Essas vulnerabilidades de escape de sandbox demonstram por que colocar código não confiável dentro de um processo confiável é um modelo de segurança frágil, disse Adam Reynolds, pesquisador sênior de segurança da Sonatype, por e-mail. “Uma vez que o código não confiável é executado dentro de um processo com acesso a credenciais e segredos, ao sistema de arquivos subjacente, à rede ou com privilégios de implantação, um bypass de sandbox pode facilmente levar ao comprometimento total do sistema”, disse ele.

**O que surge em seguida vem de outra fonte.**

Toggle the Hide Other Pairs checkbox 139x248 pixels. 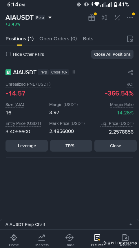click(8, 54)
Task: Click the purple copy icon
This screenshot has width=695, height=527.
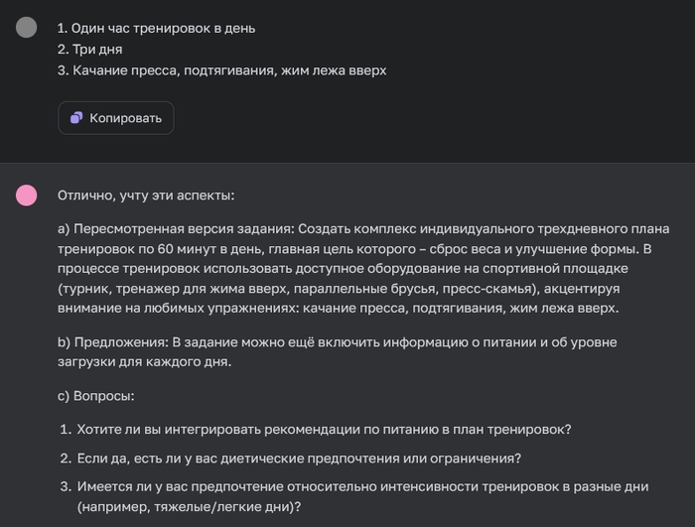Action: (76, 118)
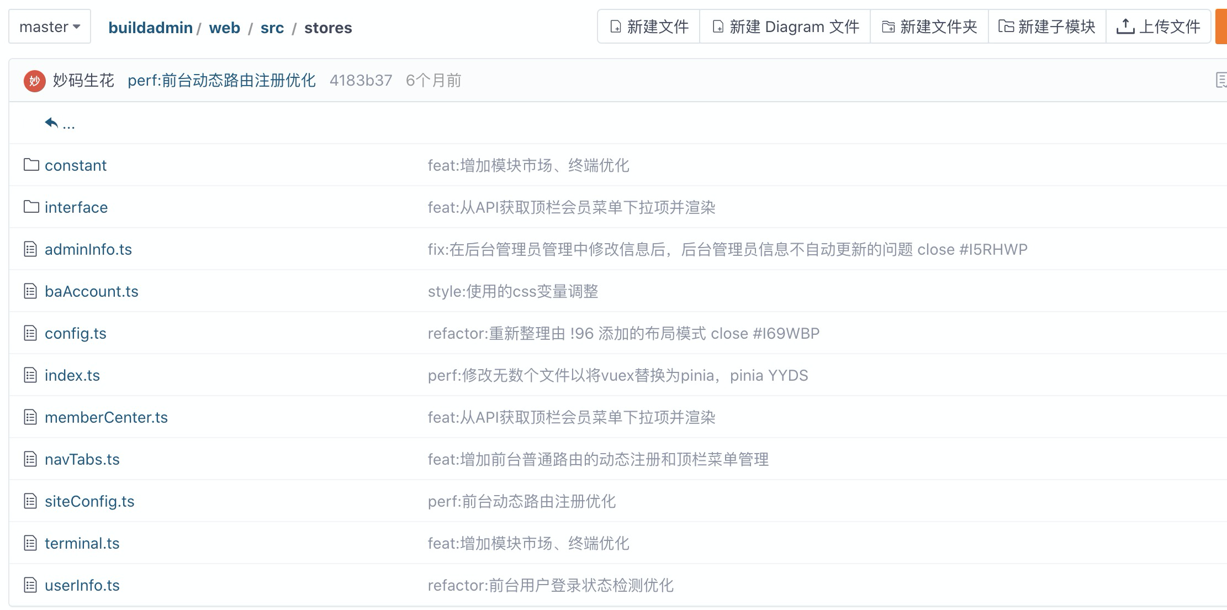This screenshot has width=1227, height=610.
Task: Click the constant folder icon
Action: (x=31, y=165)
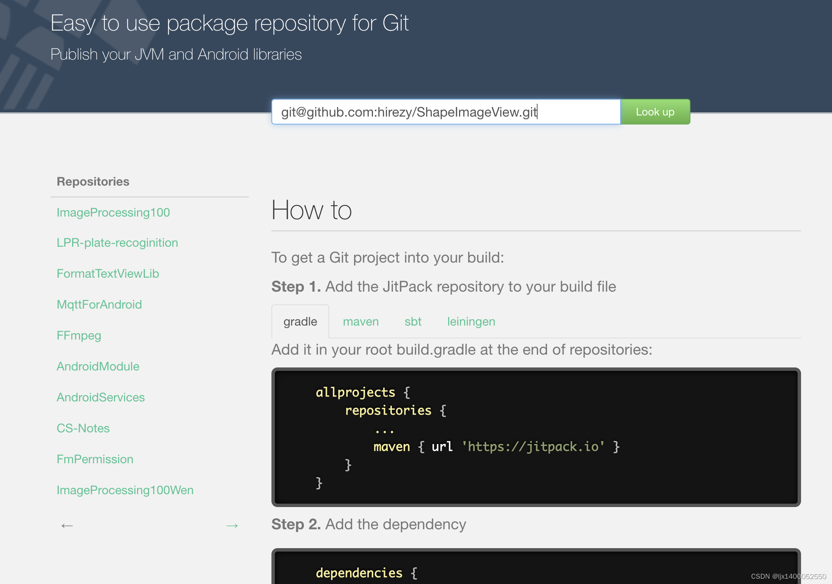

Simplesmente ter o vm2 instalado em algum lugar da árvore de dependências não é suficiente para tornar algumas dessas vulnerabilidades exploráveis, acrescentou. Por exemplo, um invasor geralmente precisa da capacidade de executar JavaScript criado (e, no caso de CVE-2026-26956, WebAssembly criado) dentro de uma sandbox vm2 controlada pelo aplicativo vulnerável. Se o aplicativo nunca instanciar o vm2, usá-lo apenas para scripts internos confiáveis ​​ou não permitir a execução de código controlado pelo invasor, poderá não haver um caminho de exploração realista, apesar da presença da dependência.